══ Records for the task ══

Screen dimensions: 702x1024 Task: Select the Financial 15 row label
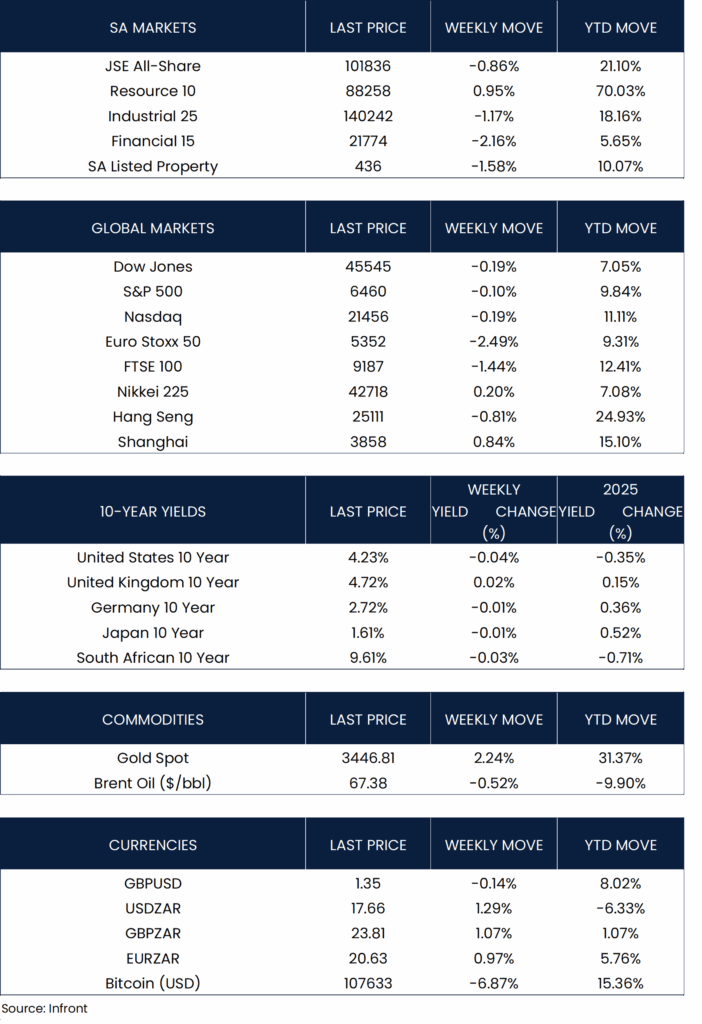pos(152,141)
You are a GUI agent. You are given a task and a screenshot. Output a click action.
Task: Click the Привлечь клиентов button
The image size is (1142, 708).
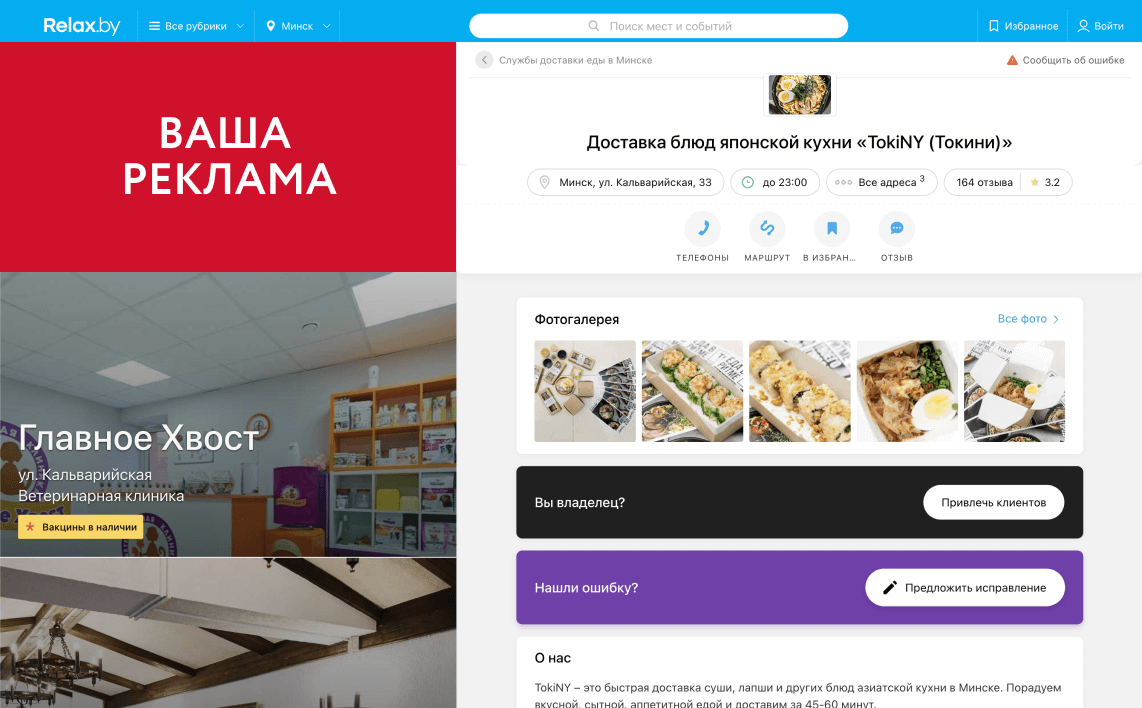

═══

- Task prompt
When you reach the line with "You are a GUI" in the entries above, start copying, and go on word for word to the last line; skip any picture.

- Your solution
You are a GUI agent. You are given a task and a screenshot. Output a click action.
Task: Click the Привлечь клиентов button
The image size is (1142, 708).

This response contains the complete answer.